**What the task asks**
Only the lines in the entries below from the line with "Instruction: Collapse the Object" to the line with "You are a computer-use agent. Screen", both included, belong in the answer, transcribed exactly and without pictures.

**Data**

BEGIN

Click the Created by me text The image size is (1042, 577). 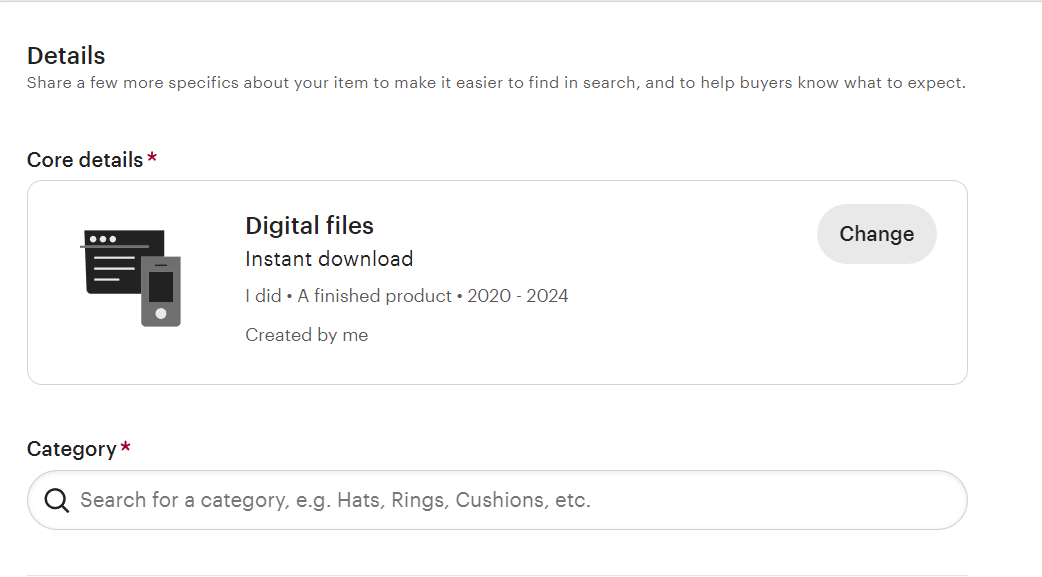307,335
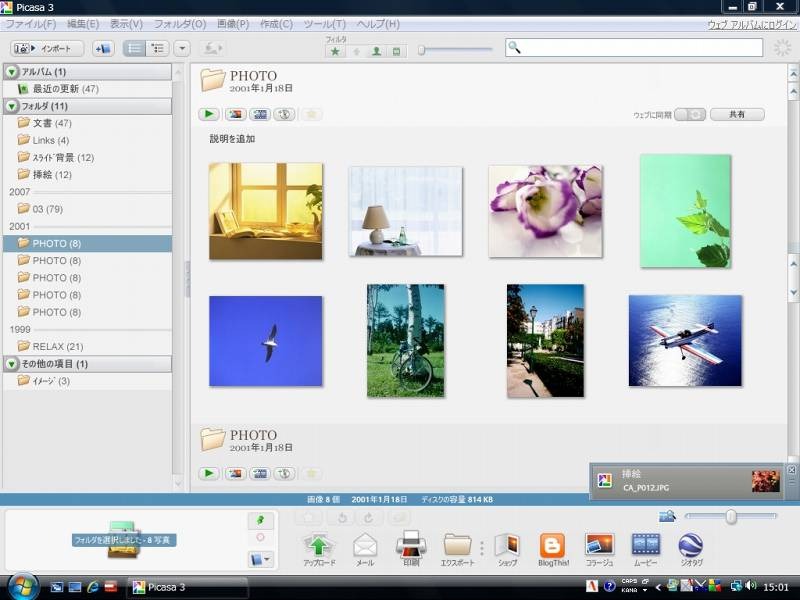Open the ツール(T) menu

(324, 23)
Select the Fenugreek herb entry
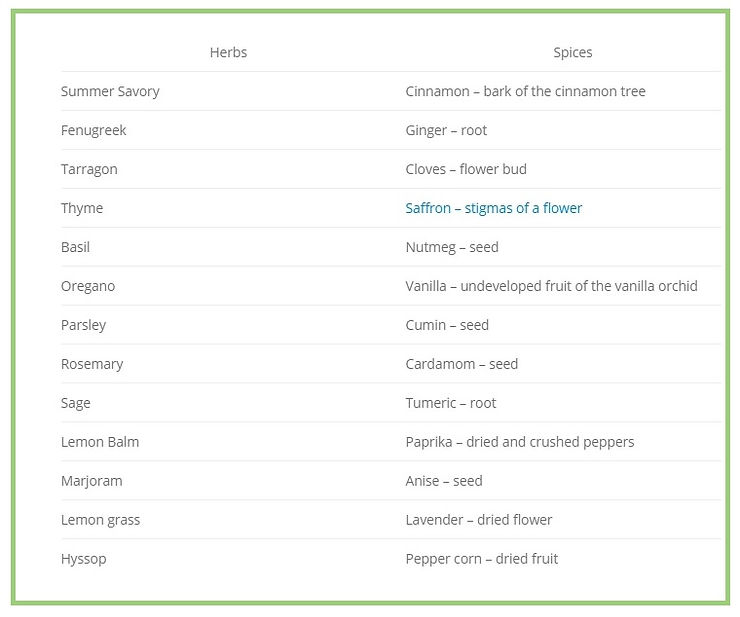This screenshot has width=740, height=617. pyautogui.click(x=93, y=130)
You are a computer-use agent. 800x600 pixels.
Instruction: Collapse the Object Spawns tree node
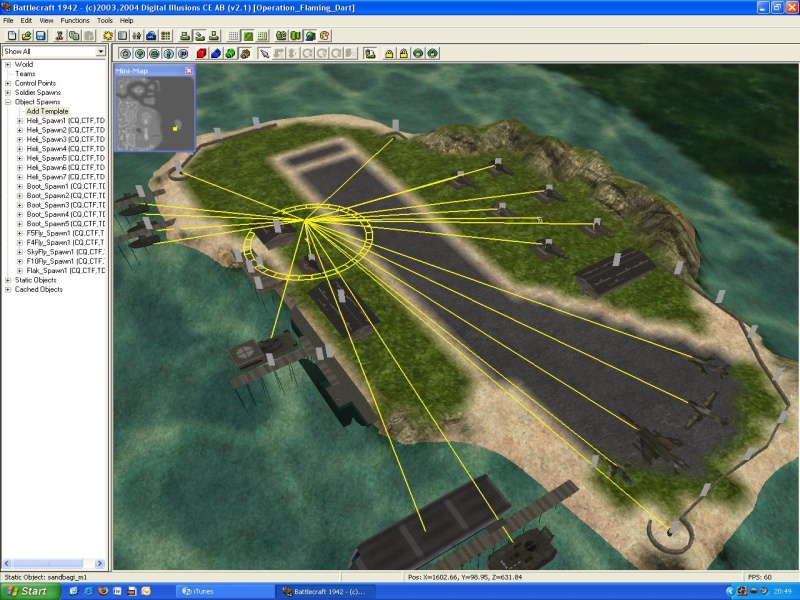click(x=8, y=102)
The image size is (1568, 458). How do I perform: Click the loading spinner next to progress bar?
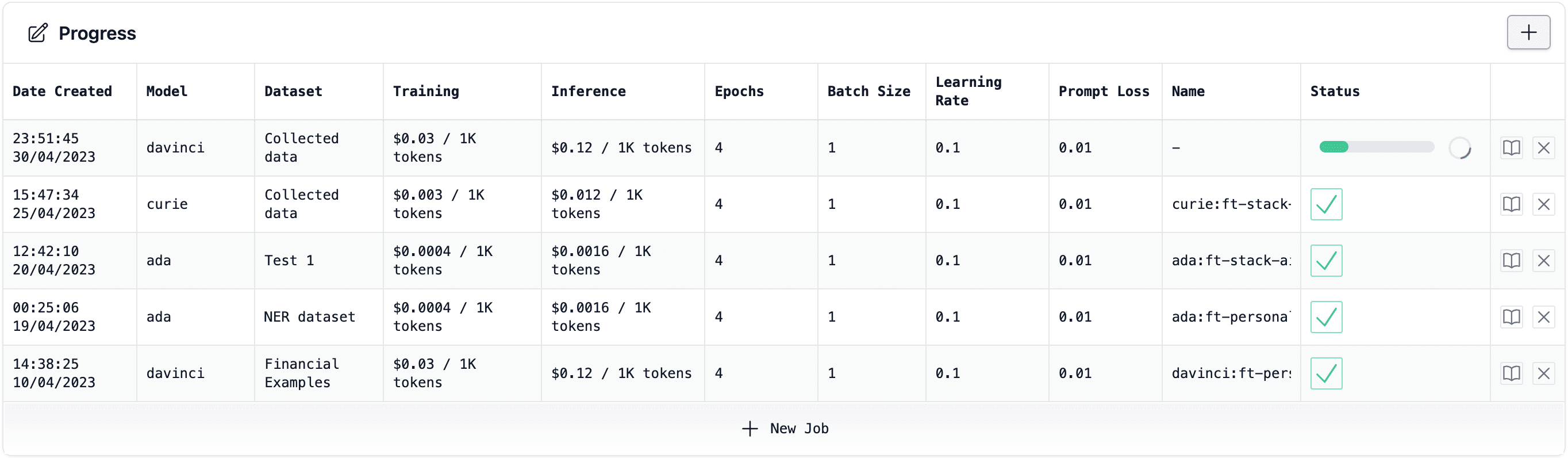click(1459, 148)
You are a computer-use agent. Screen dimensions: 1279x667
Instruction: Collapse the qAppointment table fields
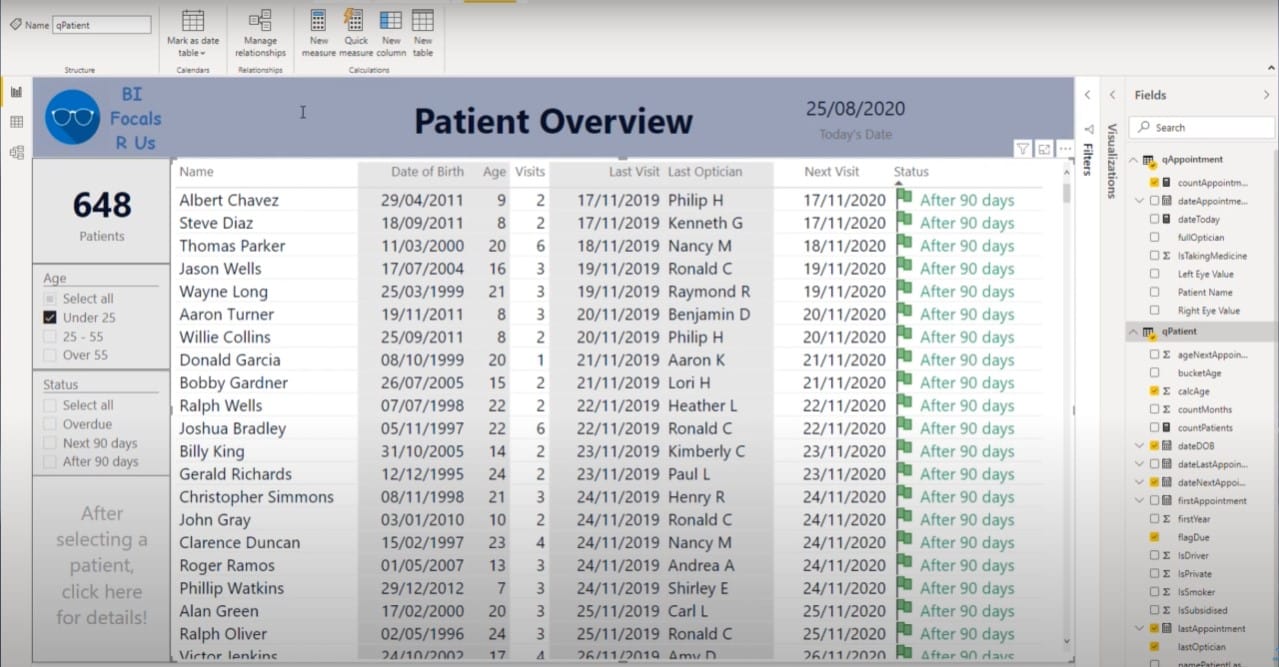point(1133,160)
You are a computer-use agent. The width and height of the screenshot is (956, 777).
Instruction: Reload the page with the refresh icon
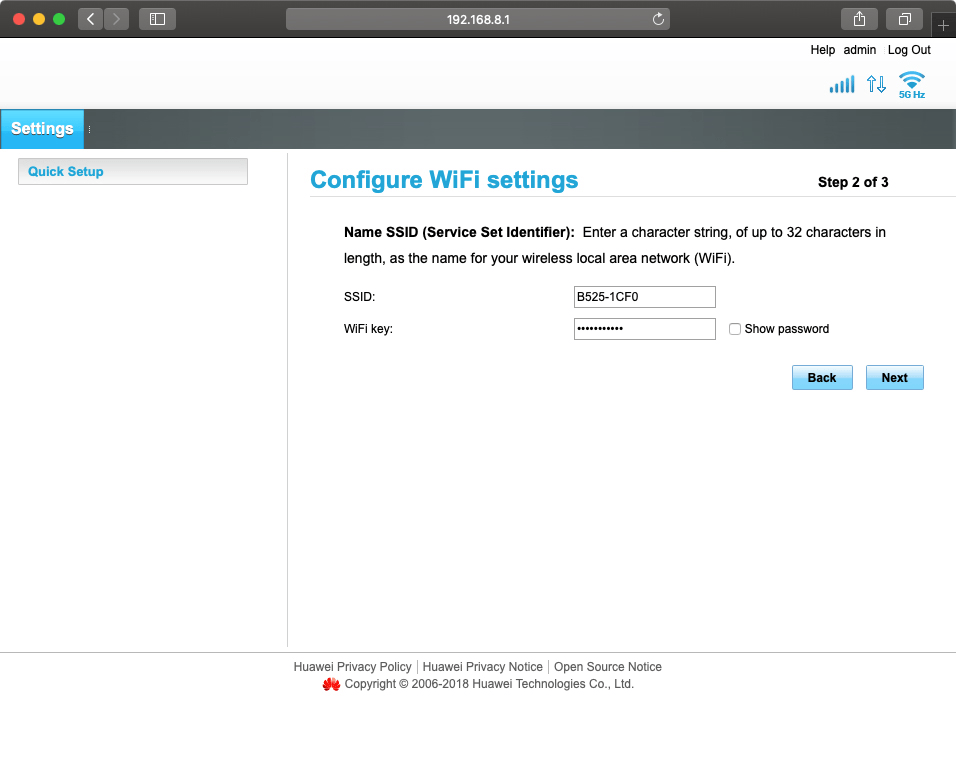[658, 19]
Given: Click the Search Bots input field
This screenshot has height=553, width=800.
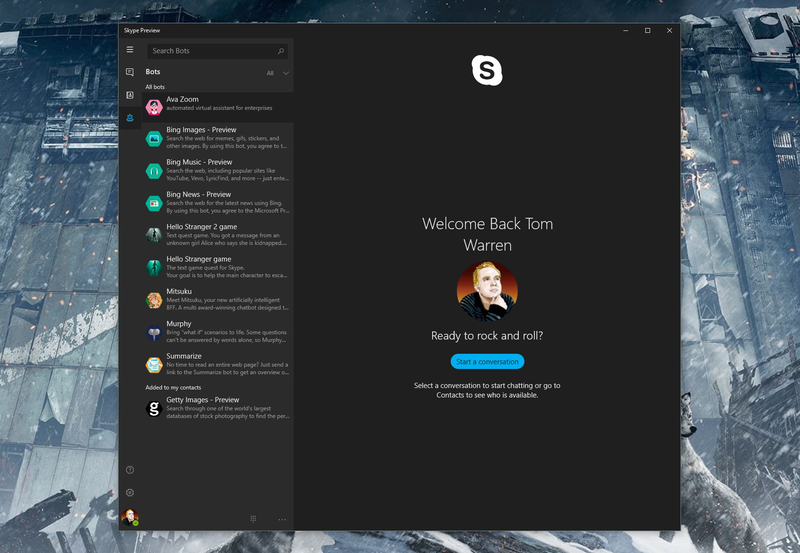Looking at the screenshot, I should tap(218, 51).
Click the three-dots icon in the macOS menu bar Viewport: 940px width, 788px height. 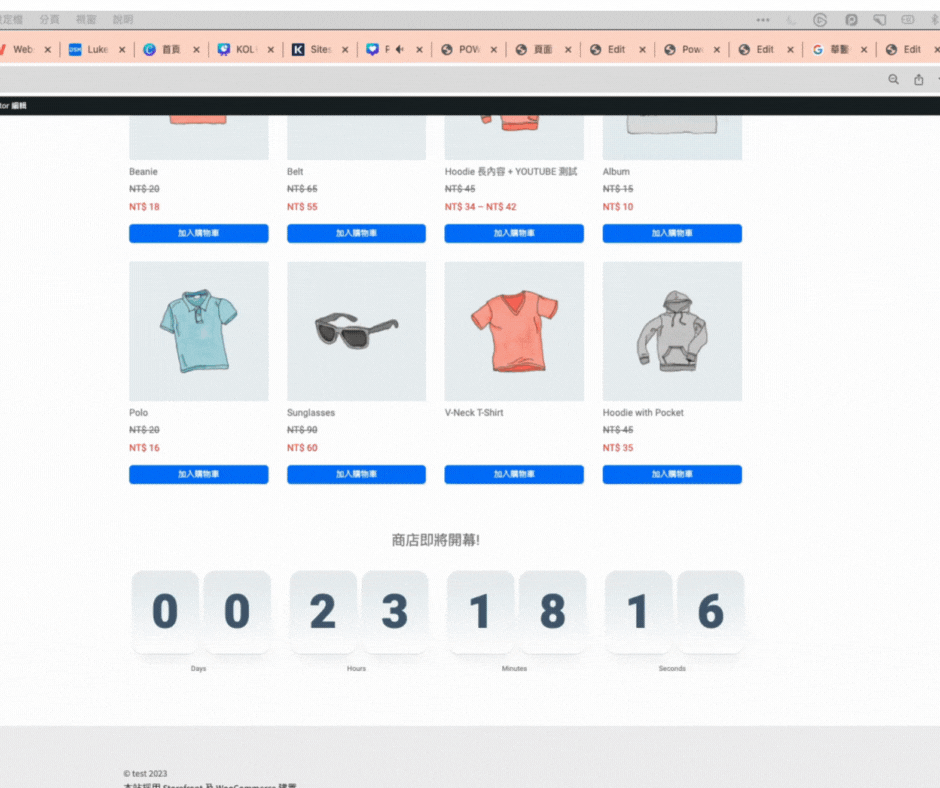coord(763,19)
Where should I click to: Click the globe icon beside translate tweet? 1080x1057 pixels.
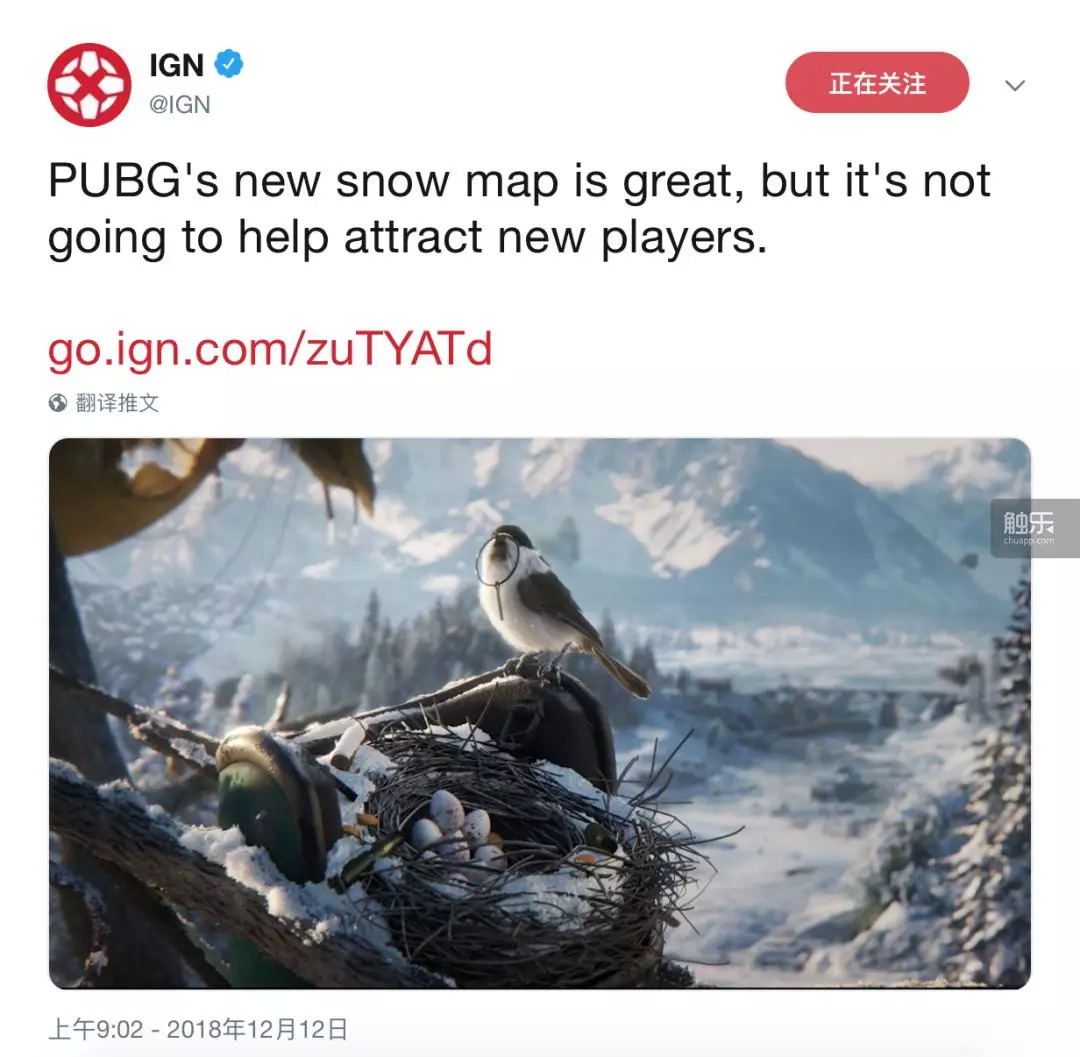[58, 403]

END

**Response box**
Instruction: Collapse the Object Spawns tree node
click(x=8, y=102)
The image size is (1568, 458). How do I perform: Click the loading spinner next to progress bar?
click(1459, 148)
You are a computer-use agent. Screen dimensions: 1279x667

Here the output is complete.